** DOCUMENT EXTRACT **
++++++++++++++++++++
For Chandler, the arrest was just the beginning of an experience that would ultimately
lead to him losing his job at a church.
Anne Arundel County Police arrested at least 48 men during a series of undercover
stings at the 20/20 Books and adult video store between May and August last year. They
were reportedly responding to complaints that "lewd activity" was taking place
inside and surrounding the shop. The charges filed against men arrested in such situations
generally include indecent exposure, solicitation for lewdness (sexual acts), and
fourth-degree sex offense (touching).
20/20 Books in Annapolis is one of several meeting points around the country that are
popular with some men for cruising other men and popular with some police for sting
operations. There are no statistics for how many men are arrested in these stings because
the actual charges vary from place to place, according to attorney Michael Adams of the
American Civil Liberties Unions Lesbian & Gay Rights Project.
Nevertheless, Adams said he thinks this type of arrest has been happening on an
increasingly larger scale, partly because of the increasing availability to the public of
information that used to be more underground. Internet sites such as
www.cruisingforsex.com contain "entrapment" alerts from men around the country,
reporting police operations at areas where men are known to cruise.
"Police departments that choose to focus their resources in this area are getting
onto the Internet ... and finding online resources talking about where Gay men get
together and meet," he said. "Certain police departments decide that they are
going to become morality police and focus their resources on policing the
sexual lives of people."
It is hard to prevail in court by claiming entrapment, Adams said, because the
defendant generally has to show that he was not predisposed to commit the offense.
"Its an uphill battle," he said.
The support for the police targeting of Gay men, according to the ACLU and Gay civil
rights activists, lies in sodomy laws that prohibit certain forms of consensual sexual
activity, such as oral and anal sex. Maryland is one of 20 states where sodomy-type laws
are still on the books, and it is one of four states .(including Kansas, Missouri, and
Arkansas) that prohibit sodomy between same-sex couples and not heterosexual couples.
Currently, the ACLU is challenging these laws in Kansas and Maryland and will soon file
a suit in Puerto Rico. Lambda Legal Defense and Education Fund has a suit pending in
Arkansas.
++++++++++++++++++++
** EXTRACTED INFORMATION **
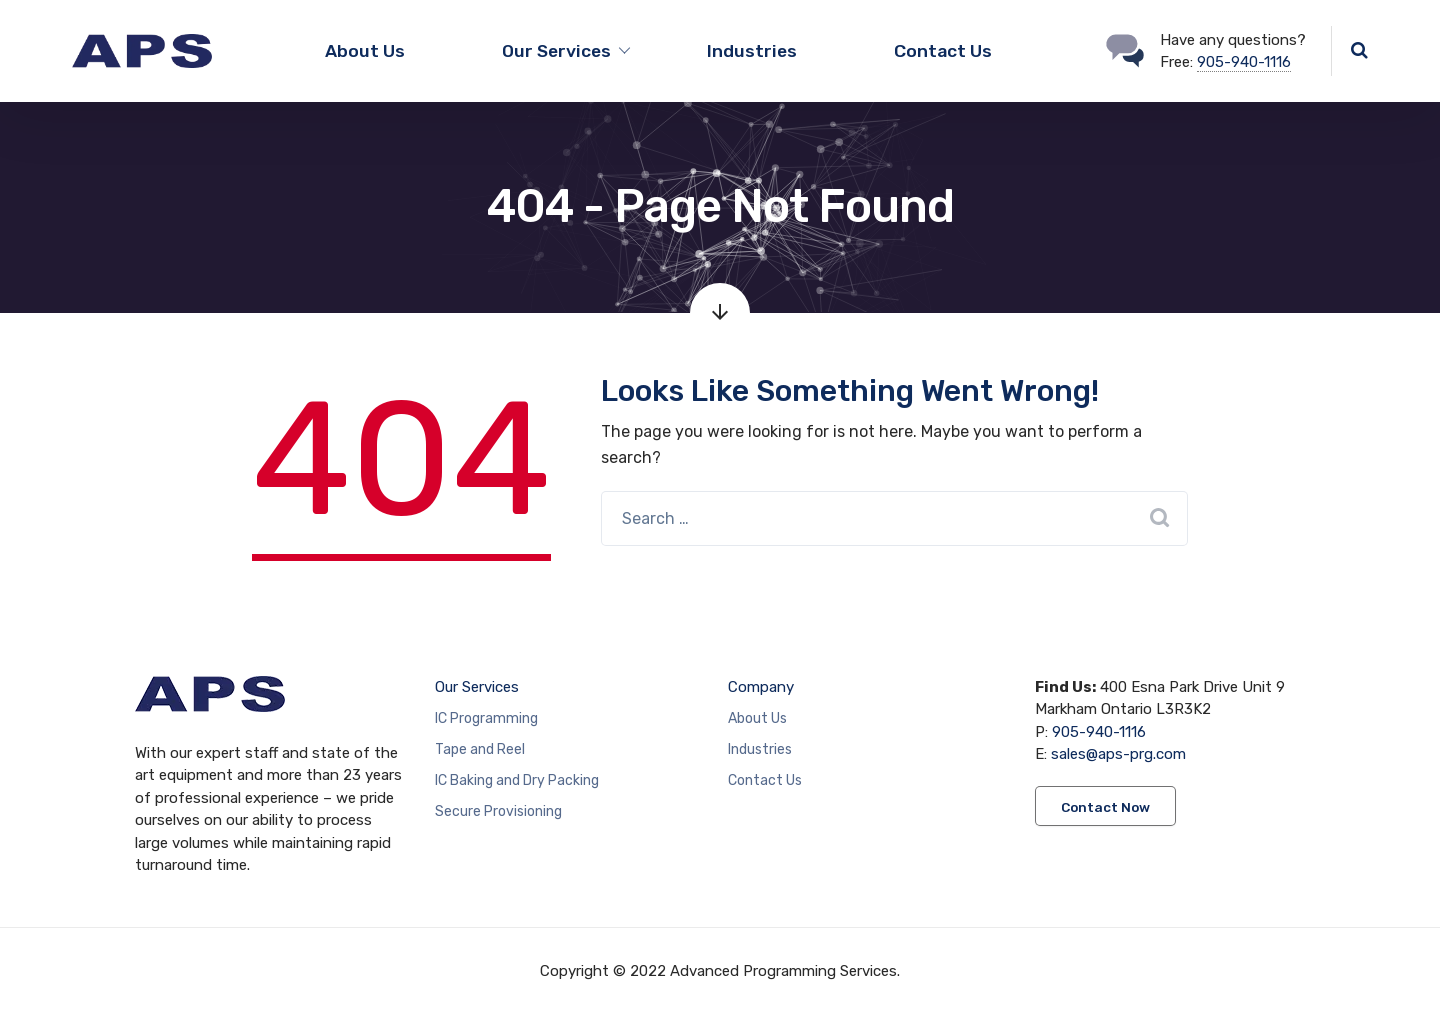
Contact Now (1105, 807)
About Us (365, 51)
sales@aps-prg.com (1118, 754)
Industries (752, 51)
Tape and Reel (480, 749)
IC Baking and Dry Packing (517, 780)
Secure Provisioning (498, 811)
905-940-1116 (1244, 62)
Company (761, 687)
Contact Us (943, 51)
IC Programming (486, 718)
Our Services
++++++++++++++++++++
** TASKS TO CARRY OUT **
1 > Do these statements agree with the article about the 20/20 Books stings? (a) Police arrested at least 48 men during the undercover operations at the store. (b) Statistics are available on how many men are arrested in such stings. (c) Maryland's law bans sodomy between same-sex couples but not between heterosexual couples. Answer yes or no for each, and quote the deciding words from the article.
2 > Continue the article about the 20/20 Books stings, starting after its last sentence.

** RESPONSES IN ORDER **
1 >
(a) Yes: "arrested at least 48 men"
(b) No: "There are no statistics for how many men are arrested in these stings"
(c) Yes: "prohibit sodomy between same-sex couples and not heterosexual couples"

2 >
Following the arrests in Maryland last August, the state dropped the charges against
Chandler. At a hearing on May 15, the court placed his case on a "stet file,"
meaning it could be officially brought up again for any reason within a year, and after a
year it can be brought back up if a judge decides there is "good cause."
Various forms of plea bargaining are often used as a means of settling misdemeanor
criminal cases in Maryland, according to attorney Stephen Mercer of Rockville, Md., who
has defended a number of these types of cases.
"Typically, when an individual who does not have a prior criminal record is
charged with that type of offense, the state attorneys office will generally not ask for
incarceration but will require some amount of community service," Mercer said.
"Every county has different procedures, and the vast majority of criminal charges
result in a plea bargain," he said. "But I think with these types of charges,
the real punishment comes when the list of individuals who have been arrested is published
in the local newspaper," he added. "That really is what is very harmful, because
it is such a titilating crime."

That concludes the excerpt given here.